I was recently attending a hospital association breakout session listening to two reputable healthcare systems present how they aligned their respective medical staffs to achieve quality outcomes. They demonstrated how they achieved reduced unnecessary admissions, reduced lengths of stay and the reduction of clinical testing and procedures. They specifically portrayed how they worked with their medical staffs to strive for best practice outcomes. Clearly the outcomes were impressive, but they neglected a key component of the Triple Aim: Reducing the per capita cost of healthcare.
Never once did they present actual cost reductions that their efforts rendered. When I posed the question about cost savings, the response I received from the two presenters was like it was the proverbial elephant in the room. They told me that they didn’t discuss cost to align their physicians “unless it was absolutely necessary”. They implied that they avoid it at all costs.

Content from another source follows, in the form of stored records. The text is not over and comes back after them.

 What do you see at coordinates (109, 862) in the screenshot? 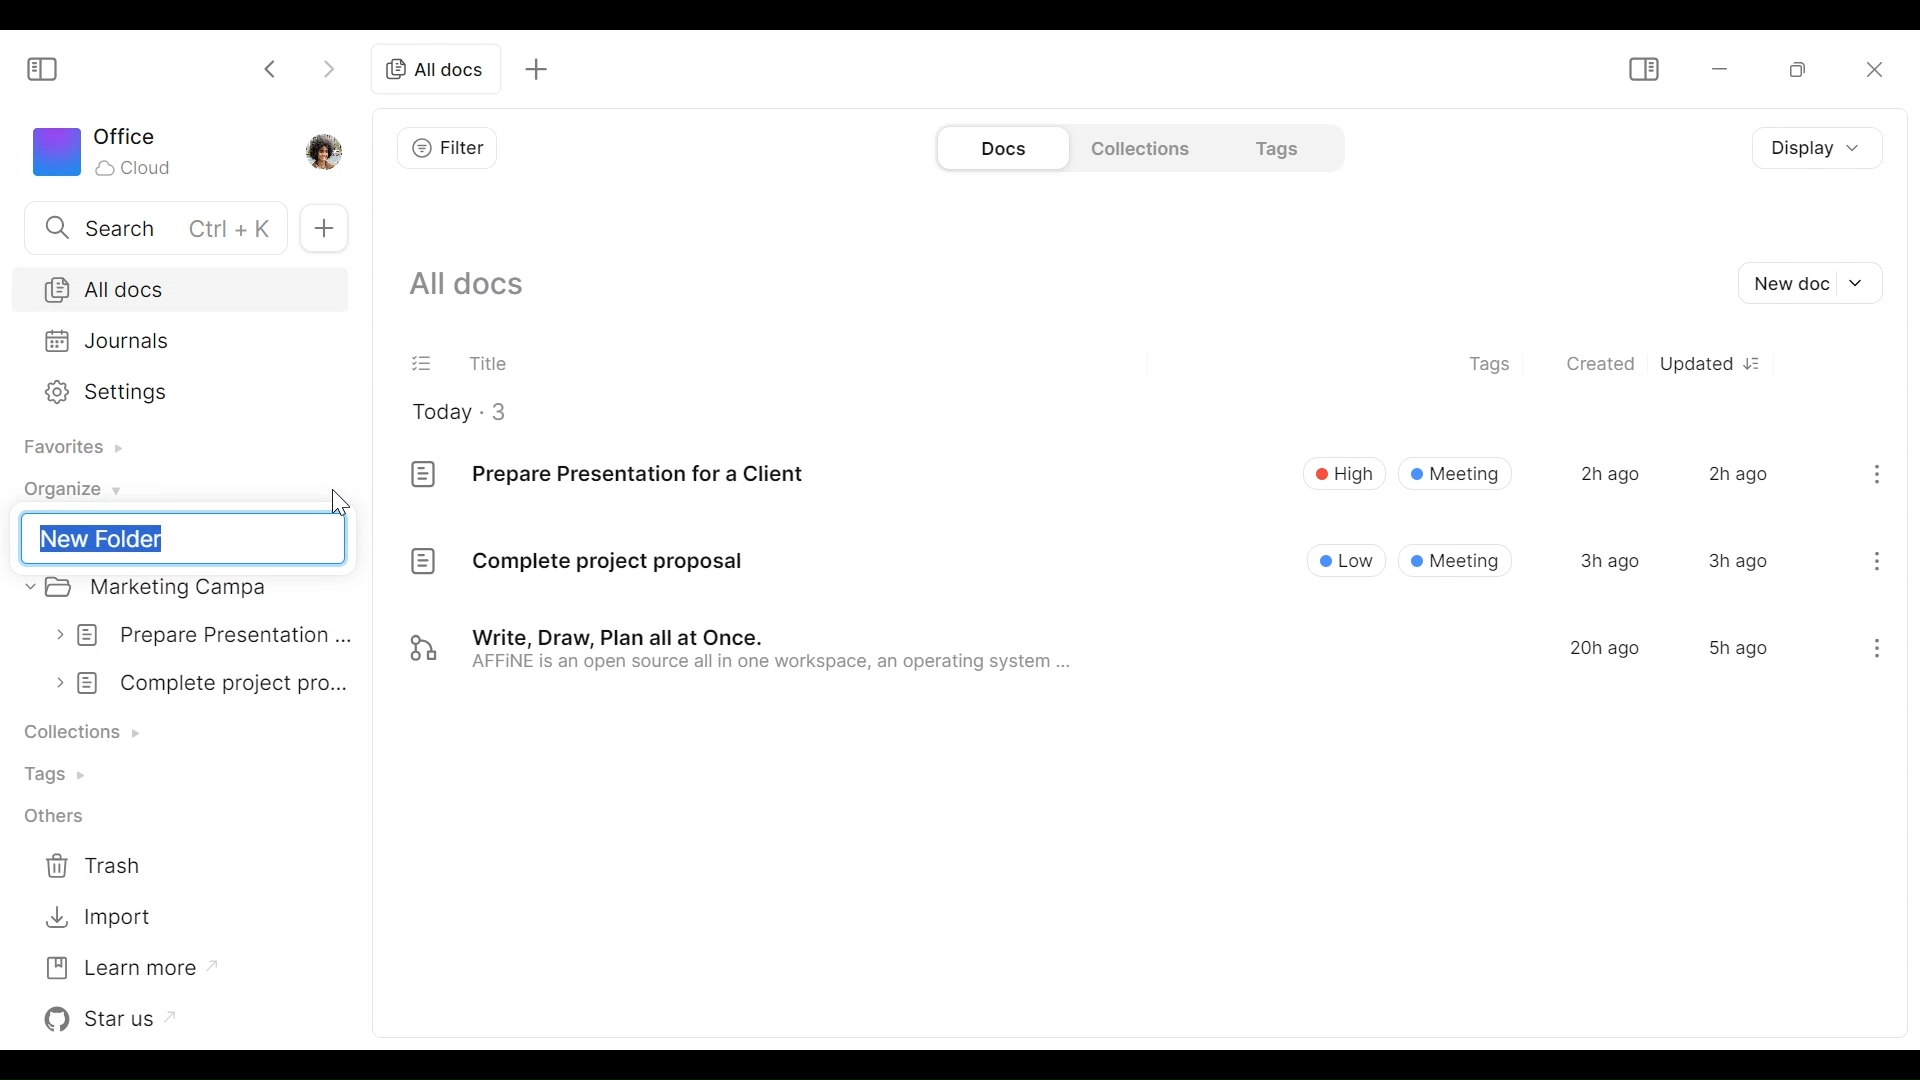
I see `Trash` at bounding box center [109, 862].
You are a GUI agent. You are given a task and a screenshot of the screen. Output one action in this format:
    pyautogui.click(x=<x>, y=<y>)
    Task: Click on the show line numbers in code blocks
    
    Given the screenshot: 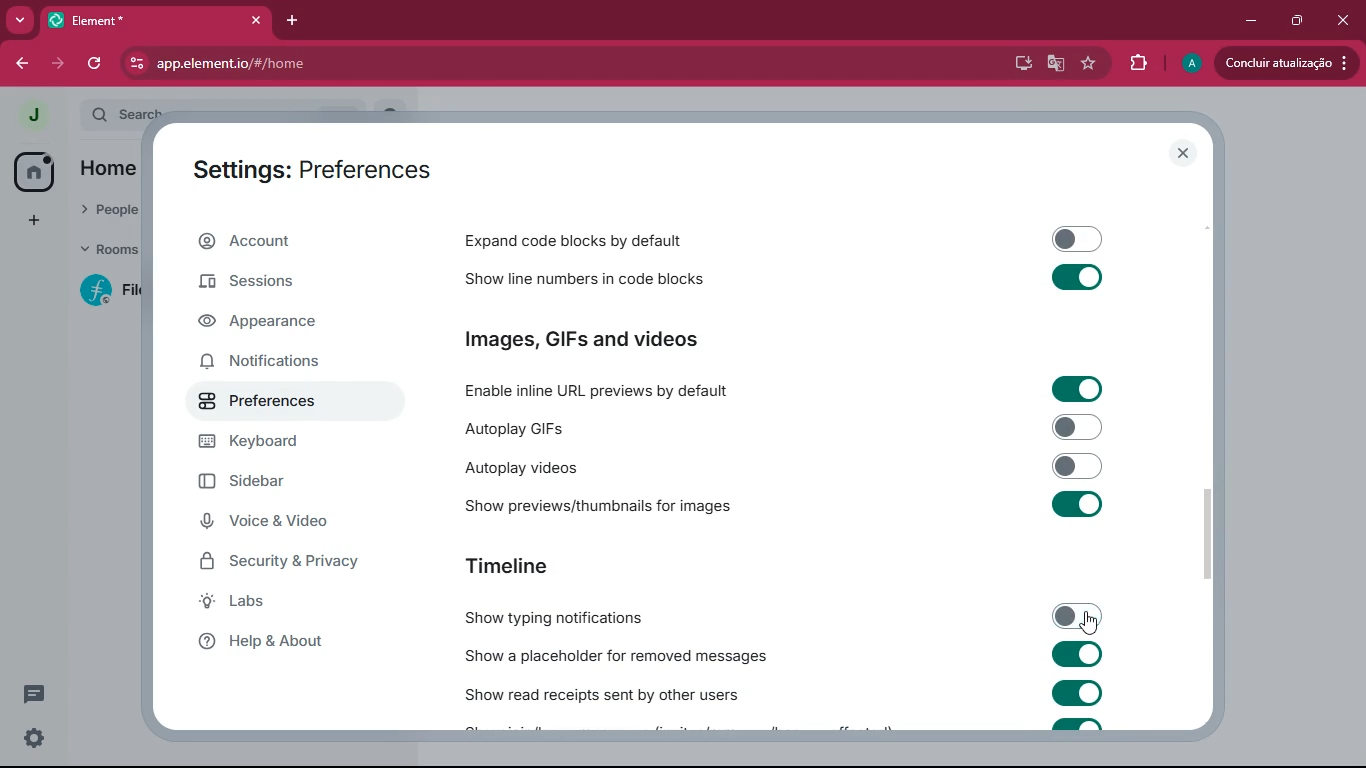 What is the action you would take?
    pyautogui.click(x=601, y=280)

I disagree. My experience is that the cost of healthcare, or namely the waste in healthcare, needs to be shared with this key group of decision makers – our medical staff. Estimates of the money wasted on overuse each year range from around $200 billion to over $800 billion – between 10 percent and 30 percent of US health care spending. In 2010, the Institute of Medicine issued a report stating that waste accounted for thirty per cent of health-care spending, or some seven hundred and fifty billion dollars a year. The report found that higher prices, administrative expenses, and fraud accounted for almost half of this waste. Bigger than any of those, however, was the amount spent on tests that are overused, unnecessary or potentially harmful to patients.
Although it’s the “right thing to do”, I guess I can understand the presenters’ obvious trepidation to relate the cost savings to their physician partners. Sometimes it can be potentially career ending. For instance, I had a pulmonologist on staff that was a nightmare for our Case Management department. By himself, he accounted for 29% of all Medicare admissions and had a variance of the geometric mean length of stay for his patients of 2.5 days. His estimated uncompensated cost to the hospital was $1,818,300. Furthermore, we haven’t even touched on the cost of bad outcomes and malpractice cases, but I also had another surgeon on staff that was on the “watch list” for our Medical Malpractice carrier.
Sadly, both of these physicians were on the hospital’s Board of Directors and I paid the ultimate price for “doing the right thing”. They continue their ways unaddressed and I moved on.
Working with physician partners isn’t always negative, though. In the same institution the price being paid for physician preference items by my stand-alone hospital I had just become the CEO at was shockingly high. When I insisted that this egregious price difference for such things as cardiac stents and orthopedic implants be shared with the respective interventional cardiologists and orthopedic surgeons, the alignment towards the hospital point of view was overwhelming. Despite the fact that these physicians had close ties and relationships to the individual companies and/or the representatives, since they were astounded at the price difference they worked with the hospital to leverage an $8M annual savings for the same implants! It was the “right thing to do”.
My message is that reducing the cost of healthcare goes hand-in-glove with the other two prongs of the Triple Aim: improving the patient experience and improving the health of populations. You can be selective in how you share the cost information, but it must be shared with all decision makers in order to achieve the ultimate value.